More cyberattacks are happening today than ever before. Threat actors are using modern techniques to avoid detection and infiltrate corporate networks. What can organizations do to keep them at bay? What strategy can they take to enhance their security outlook and combat cyberthreats like phishing attacks, ransomware, and zero-day vulnerabilities?
How prepared are you against cyberattacks?
At the start of the discussion, attendees shared how the ever-increasing advancement of cyberattacks is affecting their organizations.
Latest phishing methods
An attendee mentioned that their email scanners could prevent most phishing attempts by flagging emails with malicious links, artifacts, or attachments. However, cybercriminals are taking a different approach to phishing and social engineering, i.e., impersonating trusted partners and vendors. E.g., A threat actor impersonating a trusted partner would send an email to an employee, asking them to communicate over WhatsApp as they “find it easier.” Since such emails seemingly don’t contain anything malicious, they can slip through the cracks. Persuasive language may convince the victim to take the conversation off-platform, where you have no visibility or security controls.

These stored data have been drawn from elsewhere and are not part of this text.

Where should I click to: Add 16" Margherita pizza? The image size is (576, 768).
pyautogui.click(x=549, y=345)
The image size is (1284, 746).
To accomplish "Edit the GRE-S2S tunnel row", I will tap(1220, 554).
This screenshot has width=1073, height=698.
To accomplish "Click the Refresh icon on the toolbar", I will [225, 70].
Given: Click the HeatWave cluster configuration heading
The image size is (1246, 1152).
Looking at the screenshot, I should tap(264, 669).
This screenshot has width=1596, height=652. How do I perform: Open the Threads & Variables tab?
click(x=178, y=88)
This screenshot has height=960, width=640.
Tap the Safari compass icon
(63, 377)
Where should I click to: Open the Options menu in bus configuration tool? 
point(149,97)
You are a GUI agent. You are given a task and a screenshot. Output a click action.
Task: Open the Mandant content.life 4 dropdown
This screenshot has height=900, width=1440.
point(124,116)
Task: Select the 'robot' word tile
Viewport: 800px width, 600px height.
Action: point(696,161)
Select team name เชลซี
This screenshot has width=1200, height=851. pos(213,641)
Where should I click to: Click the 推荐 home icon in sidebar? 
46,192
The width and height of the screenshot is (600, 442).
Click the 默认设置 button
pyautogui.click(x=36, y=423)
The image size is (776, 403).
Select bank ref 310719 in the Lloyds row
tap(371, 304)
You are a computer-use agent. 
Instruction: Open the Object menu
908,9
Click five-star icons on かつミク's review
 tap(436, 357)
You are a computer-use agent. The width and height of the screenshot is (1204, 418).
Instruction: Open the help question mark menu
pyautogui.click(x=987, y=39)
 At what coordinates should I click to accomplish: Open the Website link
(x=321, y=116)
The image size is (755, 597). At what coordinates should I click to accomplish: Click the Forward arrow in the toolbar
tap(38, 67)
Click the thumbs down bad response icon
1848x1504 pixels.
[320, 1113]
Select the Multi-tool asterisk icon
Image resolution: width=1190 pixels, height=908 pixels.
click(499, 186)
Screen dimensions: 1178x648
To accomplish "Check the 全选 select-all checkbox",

People can be your weakest…or your strongest link
People are a vital part of the cybersecurity equation. It’s crucial to bring them along the journey and make them a part of your strategy. Develop their capability to identify potentially malicious behavior. Empower them with tools to help flag and report phishing and social engineering attacks. It’s also important to provide feedback on all reported events so they can learn to separate the good from the bad. Remember, if people are not security-conscious, they can be your most vulnerable link; however, they can enable you to detect and prevent potential cyberattacks.
Keeping up with the advancements of threat actors
A participant remarked that threat actors will always find ways to surprise you. We are playing a game of chess, and they always get to make the first move. Investing in people and technology is the best approach to mitigate risk. Utilize state-of-the-art threat detection and response tools to create an effective defense strategy. Keep exploring ways to improve your tech stack and policies. Periodically conduct training to keep your technical and non-technical people apprised of all the latest developments in the cybersecurity world.